If you want to profile your model performance on Cloud TPUs, refer to the Cloud TPU guide.

Install the Profiler and GPU prerequisites

Install the Profiler plugin for TensorBoard with pip. Note that the Profiler requires the latest versions of TensorFlow and TensorBoard (>=2.2).

pip install -U tensorboard_plugin_profile

To profile on the GPU, you must:

  1. Meet the NVIDIA® GPU drivers and CUDA® Toolkit requirements listed on TensorFlow GPU support software requirements.
  2. Make sure the NVIDIA® CUDA® Profiling Tools Interface (CUPTI) exists on the path:

/sbin/ldconfig -N -v $(sed 's/:/ /g' <<< $LD_LIBRARY_PATH) | \
grep libcupti

If you don't have CUPTI on the path, prepend its installation directory to the $LD_LIBRARY_PATH environment variable by running:

export LD_LIBRARY_PATH=/usr/local/cuda/extras/CUPTI/lib64:$LD_LIBRARY_PATH

Then, run the ldconfig command above again to verify that the CUPTI library is found.

Resolve privilege issues

When you run profiling with CUDA® Toolkit in a Docker environment or on Linux, you may encounter issues related to insufficient CUPTI privileges (CUPTI_ERROR_INSUFFICIENT_PRIVILEGES). Go to the NVIDIA Developer Docs to learn more about how you can resolve these issues on Linux.

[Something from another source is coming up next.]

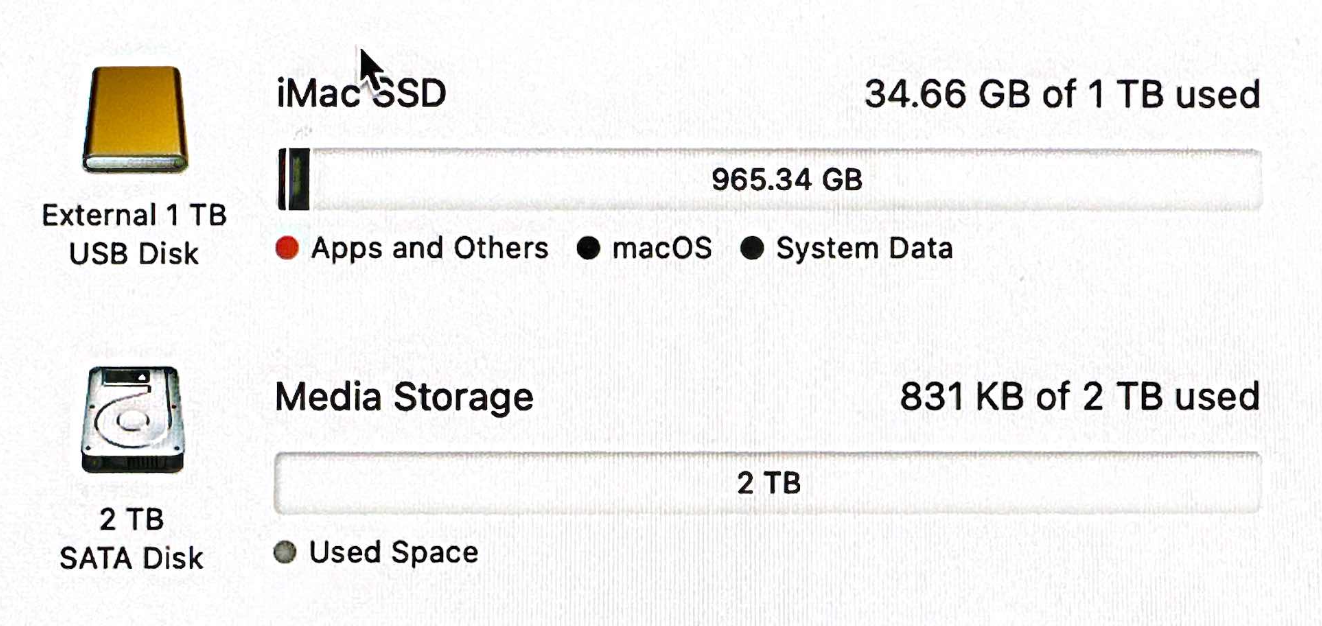Click the "2 TB SATA Disk" caption
The image size is (1322, 626).
tap(132, 538)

To resolve CUPTI privilege issues in a Docker environment, run

docker run option '--privileged=true'

Profiler tools

Access the Profiler from the Profile tab in TensorBoard, which appears only after you have captured some model data.

Note: The Profiler requires internet access to load the Google Chart libraries. Some charts and tables may be missing if you run TensorBoard entirely offline on your local machine, behind a corporate firewall, or in a data center.

The Profiler has a selection of tools to help with performance analysis:

Overview page

The overview page provides a top level view of how your model performed during a profile run. The page shows you an aggregated overview page for your host and all devices, and some recommendations to improve your model training performance. You can also select individual hosts in the Host dropdown.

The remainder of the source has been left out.